Dream homes left unfinished in La Alpujarra as agent refuses to return deposits
Olive Press Exclusive
DERELICT and shattered, the dreams of many Britons have been left in ruins after they were forced to wait four years for their promised home in the sun.
Some also fear they have lost their 23,000-euro deposits placed on property in the Zoco complex in the hamlet of El Golco in la Alpujarra.
Agents Palmera Properties had initially insisted the two-bedroom apartments in phases 4 and 5 would be ready for 2006.
In a series of emails seen by the Olive Press, buyers were promised apartments from 1 to 59 would be ready in June and 60 to 80 in January of that year.
The completion dates were later delayed more than 12 months, with half promised in April and the other half in July of this year.
However as our photographs show, when the Olive Press visited Zoco in October the complex was more like a building site than a luxury development.
One local resident, who lives in the completed phase 1, said no work had been done since the spring.
“Those who have bought there have lost everything,” she said. “Only ghosts will live there.”
Building materials such as bricks and cement lay strewn around and weeds come out of every crack.

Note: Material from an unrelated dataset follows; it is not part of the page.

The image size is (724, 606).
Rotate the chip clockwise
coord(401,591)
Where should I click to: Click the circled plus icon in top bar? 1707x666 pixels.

Peering through the holes in the walls, the half-finished homes are still in need of considerable work.
Bare walls, empty window panes and missing doors reveal the state of unfinish.
Now, worried buyers are demanding their deposits are returned and Palmera Properites is refusing to give an explanation for the delay in completion.
It is estimated the lost deposits could reach hundreds of thousands of euros.
Buyers also complain the company should have organised security for the deposits, which under Spanish law they are obliged to do.
“We used their lawyer and we were not offered any banker’s guarantees that would have secured our deposit,” Martin Hewitt told the Olive Press.
The 52-year-old customs officer from Hull put down a 16,000-pound deposit in April 2004 on what he called his “dream holiday home.”
“Palmera Properties has lied to me. When it became obvious my home was never going to be finished, I was promised my money back within three months. But this never happened.
“What was my dream home is only one third built and is missing basic services like electricity and that is how I expect it to stay,” said Hewitt, who planned to use the apartment as a base to explore the nearby Sierra Nevada mountain range.
Hewitt insists he was convinced by Palmera Properties to use a lawyer affiliated to the company.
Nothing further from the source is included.